Vault Setup Required:

# Enable Kubernetes auth
vault auth enable kubernetes

# Configure Kubernetes auth
vault write auth/kubernetes/config \
    token_reviewer_jwt="$(cat /var/run/secrets/kubernetes.io/serviceaccount/token)" \
    kubernetes_host="https://kubernetes.default.svc.cluster.local" \
    kubernetes_ca_cert="$(cat /var/run/secrets/kubernetes.io/serviceaccount/ca.crt)"

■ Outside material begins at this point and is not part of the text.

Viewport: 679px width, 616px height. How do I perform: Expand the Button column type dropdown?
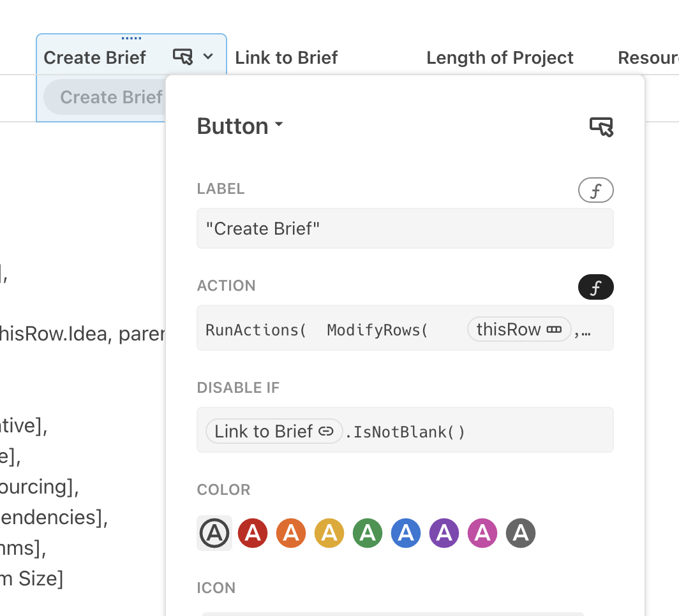click(x=240, y=126)
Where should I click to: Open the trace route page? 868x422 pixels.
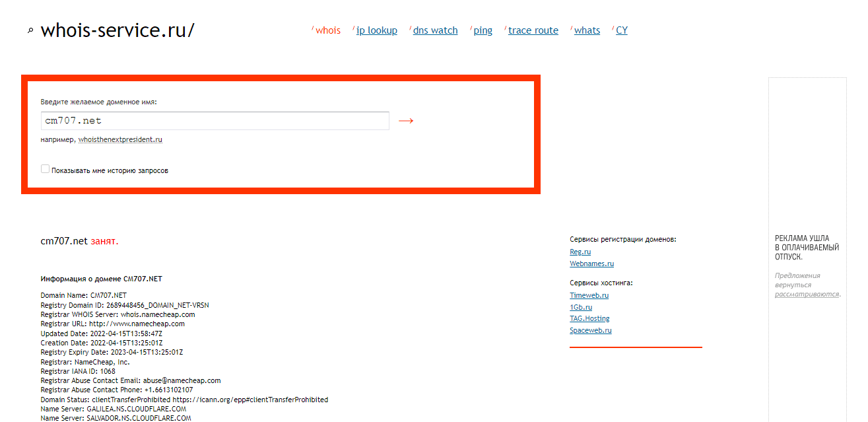tap(533, 30)
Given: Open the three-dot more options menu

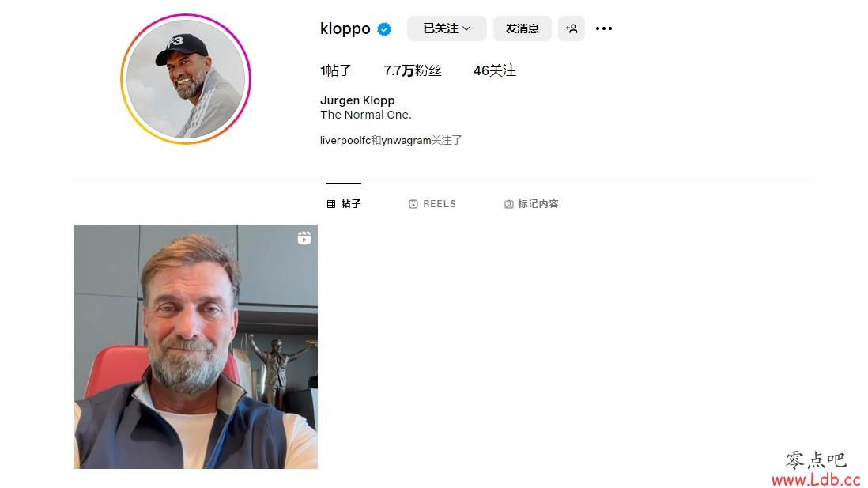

# Create role for Talos KMS
vault write auth/kubernetes/role/talos-kms-role \
    bound_service_account_names=talos-kms \
    bound_service_account_namespaces=default \
    policies=talos-kms-policy \
    ttl=1h

3. AppRole Authentication

For service-to-service authentication:

export VAULT_ADDR=https://vault.example.com
export VAULT_ROLE_ID=your-role-id
export VAULT_SECRET_ID=your-secret-id  # Optional for some configurations
# Optional: customize mount path (default: approle)
export VAULT_APPROLE_MOUNT_PATH=approle

Vault Setup Required:

# Enable AppRole auth
vault auth enable approle

# Create role
vault write auth/approle/role/talos-kms \
    token_policies=talos-kms-policy \
    token_ttl=1h \
    token_max_ttl=4h

# Get role ID
vault read auth/approle/role/talos-kms/role-id

# Generate secret ID
vault write -f auth/approle/role/talos-kms/secret-id

Advanced Configuration

Force Specific Auth Method:

export VAULT_AUTH_METHOD=kubernetes  # kubernetes|approle|token

Disable Auto-Renewal:

export VAULT_AUTO_RENEW=false

Custom Transit Mount Path:

./kms-server -mount-path=custom-transit

Multi-Instance Deployment & Leader Election

High Availability Setup

The KMS server supports running multiple instances in a Kubernetes cluster using leader election. Only one instance will be active at a time, ensuring consistency while providing high availability through automatic failover.

Enable Leader Election:

./kms-server \
  --enable-leader-election=true \
  --leader-election-namespace=default \
  --leader-election-name=talos-kms-leader \
  --leader-election-lease-duration=15s

Environment Variables:

export POD_NAME=talos-kms-pod-123              # Kubernetes pod name (auto-detected)
export POD_NAMESPACE=talos-system              # Pod namespace (auto-detected)
export LEADER_ELECTION_IDENTITY=custom-id      # Override identity (optional)
export LEADER_ELECTION_NAMESPACE=talos-system  # Lease namespace (optional)
export LEADER_ELECTION_NAME=talos-kms-leader   # Lease name (optional)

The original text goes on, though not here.